L'histoire :
En juillet 1948, le communiste André Marchandise retrouve enfin son frère Charles à Buenos Aires, dans l'Argentine d'Evita Peron. Deux ans qu'il court après ce frère félon, qui avait rejoint la division Charlemagne durant la guerre et qui, comme bien d'autres criminels nazis, a débuté une seconde vie en Argentine. Deux ans qu'il a promis de le ramener en Belgique, à sa mère qui s'accroche à la vie afin de voir sa famille une dernière fois réunie. Le premier regard entre les deux frères est glacial. Charles invite néanmoins André à dîner dans un restaurant où il a ses habitudes. Entouré de ses amis, il se protège ainsi de tout esclandre. Il lui demande alors de lui expliquer comment il s'y est pris pour retrouver sa trace. André raconte ses contacts tourmentés avec les réseaux de résistance et les anciens collabos. A Bruxelles, après avoir établi un premier contact avec un collabo surnommé « le Comte », il avait été battu à mort par un commissaire de Police, qui voulait percer la nature exacte de sa démarche. Les intentions d'un type qui fricotait avec la prostituée Lulu et le Comte ne pouvaient pas être tout à fait honnêtes. Le commissaire avait décidé de l'utiliser pour remonter la filière du réseau ODESSA, qui organisait l'exfiltration des ex-nazis vers l'Amérique du sud...
Ce qu'on en pense sur la planète BD :
La seconde partie de ce diptyque reprend après une ellipse qui semble a priori culottée. En effet, notre héros André retrouve immédiatement son frère Charles à Buenos Aires, ce qui dénoue d'emblée nombre de fils de l'intrigue : Charles Marchandise est bien vivant et le réseau ODESSA efficient.
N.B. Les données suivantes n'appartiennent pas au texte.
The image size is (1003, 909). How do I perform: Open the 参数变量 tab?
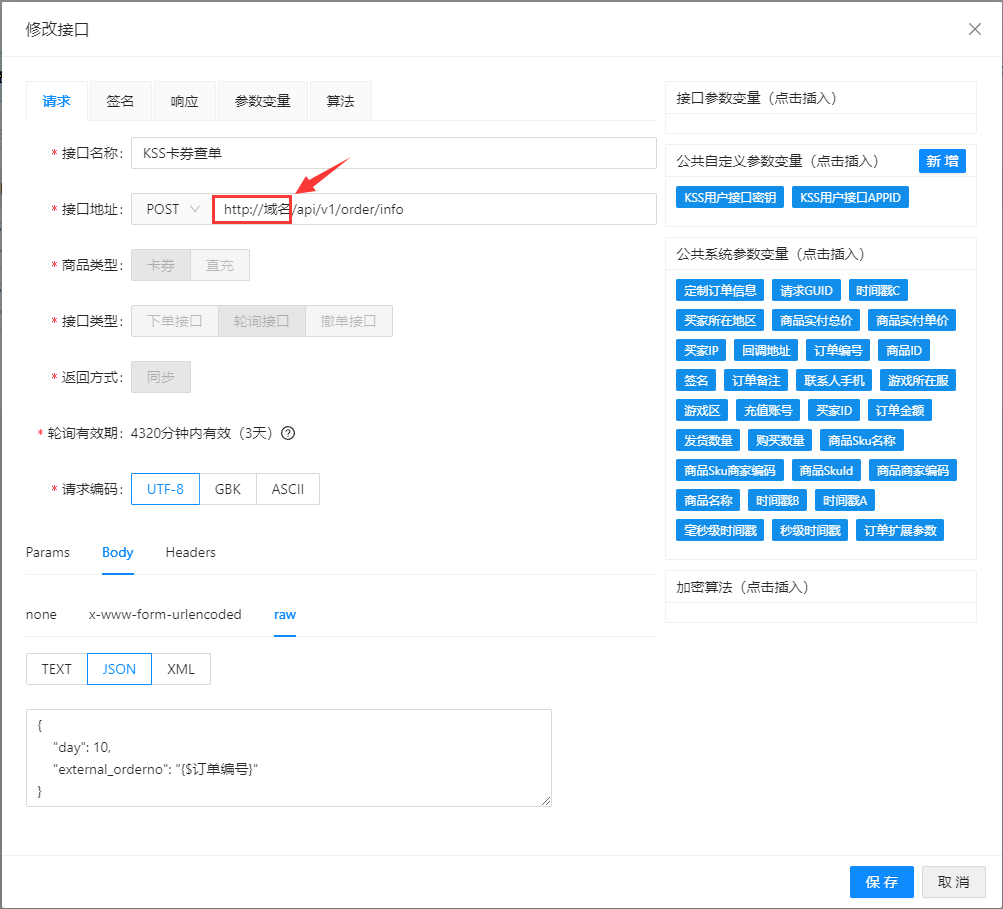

Jamais nommé dans le récit, ce réseau mi-fictif –! c'est à dire fantasmé dans sa structure romancée, mais réel dans sa pratique historique – organisait l'exfiltration des anciens nazis vers l'Argentine. Tout recommence donc par la confrontation tant attendue entre les deux frangins, un climax qu'on trouve d'ordinaire à la fin des histoires. Le scénariste Michel Dufranne a donc aussitôt recours au principe du flashback, qui permet de retracer le parcours d'André pour remonter la filière. Au cours d'un long et unique retour en arrière, André relate ainsi à Charles ses interrogatoires musclés, pratiqués aussi bien par les anciens collabos que les anciens résistants. Il est le cul entre deux chaises, au mauvais endroit, au mauvais moment, avec de mauvaises intentions. Les sanglantes étapes de sa quête se laissent tout de même suivre avec un intérêt mitigé, en raison de leur caractère récurrent : il est tabassé, récupère dans le lit de Lulu, puis re-tabassé, puis re-Lulu... Au terme de ce parcours du combattant, le fameux réseau ODESSA ne se dévoile vers la fin que sur 3 pages peu prolixes et il demeurera bien énigmatique dans ses rouages. Un aspect de l'intrigue semble aussi avoir été oublié, ce qui fait un peu tâche sur la plan narratif : les recherches d'André devaient satisfaire les dernières volontés d'une mourante qui n'en avait plus que pour quelques heures à vivre... Or deux ans séparent le début de la quête et son dénouement, sans qu'on sache jamais ce qu'il est advenu de celle qui en est à l'origine. L'intention historique est donc l'unique atout du diptyque, qui se termine pour le moins de manière inattendue. Srdjan Nikolic Peka signe quant à lui une partition graphique correcte, montrant une griffe artistique réaliste maîtrisée pour les scènes statiques besognées, beaucoup moins concernant les mouvements et l'empathie à l'endroit des protagonistes.